In summary, the confabulation theory of vertebrate cognition seems to provide the basis for
mechanizing sound cognition in a manner that has the familiar characteristics of human sound
cognition.
3.5 VISUAL COGNITION
As with sound, the key challenge of vision is to usefully transduce incoming image information into
symbolic form. Another key part of vision is to build symbolic representations of individual visual
objects that are invariant to useful combinations of selected visual attributes such as pose, lighting,
color, and form. These are the main topics of this section. Ancillary subjects, such as the highly
specialized visual human face recognition system and binocular vision are not discussed. Readers
are expected to have a solid understanding of traditional machine vision.
3.5.1 Building an Eyeball Vision Sensor and its Gaze Controller
Vertebrate vision is characterized by the use of eyeballs. A gaze controller is used to direct the
eye(s) to (roughly repeatable) key points on objects of interest. In this section, we will consider only
monocular, panchromatic, visual cognition in detail.

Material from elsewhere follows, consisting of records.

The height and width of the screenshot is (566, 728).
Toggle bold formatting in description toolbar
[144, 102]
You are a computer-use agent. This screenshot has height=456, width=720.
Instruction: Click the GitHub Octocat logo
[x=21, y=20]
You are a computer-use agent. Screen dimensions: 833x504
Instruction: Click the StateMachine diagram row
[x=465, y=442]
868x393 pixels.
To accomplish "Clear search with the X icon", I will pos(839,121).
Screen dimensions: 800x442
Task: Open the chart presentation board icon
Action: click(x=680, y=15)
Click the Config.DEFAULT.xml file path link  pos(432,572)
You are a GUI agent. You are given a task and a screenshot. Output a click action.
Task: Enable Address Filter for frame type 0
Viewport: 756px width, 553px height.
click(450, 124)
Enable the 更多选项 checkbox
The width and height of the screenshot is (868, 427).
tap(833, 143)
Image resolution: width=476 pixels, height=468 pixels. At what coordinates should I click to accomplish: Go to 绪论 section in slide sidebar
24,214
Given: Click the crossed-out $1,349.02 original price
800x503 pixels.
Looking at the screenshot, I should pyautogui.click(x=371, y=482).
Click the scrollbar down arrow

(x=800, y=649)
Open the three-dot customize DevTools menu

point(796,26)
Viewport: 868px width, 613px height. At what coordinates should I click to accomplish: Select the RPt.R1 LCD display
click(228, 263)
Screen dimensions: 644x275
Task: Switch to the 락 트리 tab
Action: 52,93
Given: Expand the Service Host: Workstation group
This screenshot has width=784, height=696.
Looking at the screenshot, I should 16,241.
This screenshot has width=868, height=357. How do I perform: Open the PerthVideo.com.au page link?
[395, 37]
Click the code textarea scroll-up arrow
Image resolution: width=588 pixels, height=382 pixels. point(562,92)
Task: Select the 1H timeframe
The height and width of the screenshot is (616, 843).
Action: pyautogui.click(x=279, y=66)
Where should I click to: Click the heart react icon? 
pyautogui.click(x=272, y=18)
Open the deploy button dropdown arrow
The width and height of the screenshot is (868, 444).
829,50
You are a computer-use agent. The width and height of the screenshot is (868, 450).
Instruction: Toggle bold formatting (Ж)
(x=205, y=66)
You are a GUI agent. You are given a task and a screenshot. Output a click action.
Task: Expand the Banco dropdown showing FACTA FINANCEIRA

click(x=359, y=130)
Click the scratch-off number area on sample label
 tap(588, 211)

Figure 3.9 illustrates the basic elements of the confabulation-based vision architecture that
will be discussed in this section. For simplicity, the subject of how pointing of the video camera
sensor will be controlled is ignored. It is assumed that the wide-angle large image camera is fixed
and that everything we want to see and visually analyze is within this sensor’s fixed visual field of
view and is of sufficient size (number of pixels) to make its attributes visible at the sensor’s
resolution. For example, imagine a wide-angle, high-resolution video camera positioned about 8 ft
above the pavement at a busy downtown street intersection, pointed diagonally across the inter-
section, viewing the people on the sidewalks and the vehicles on the streets.
Assume that the visual sensor (i.e., video camera) gathers digital image frames, each with many
millions of pixels, at a rate of 30 frames per second. For simplicity, each pixel will be assumed to
have its panchromatic (grayscale) brightness measured on a 16-bit linear digital scale.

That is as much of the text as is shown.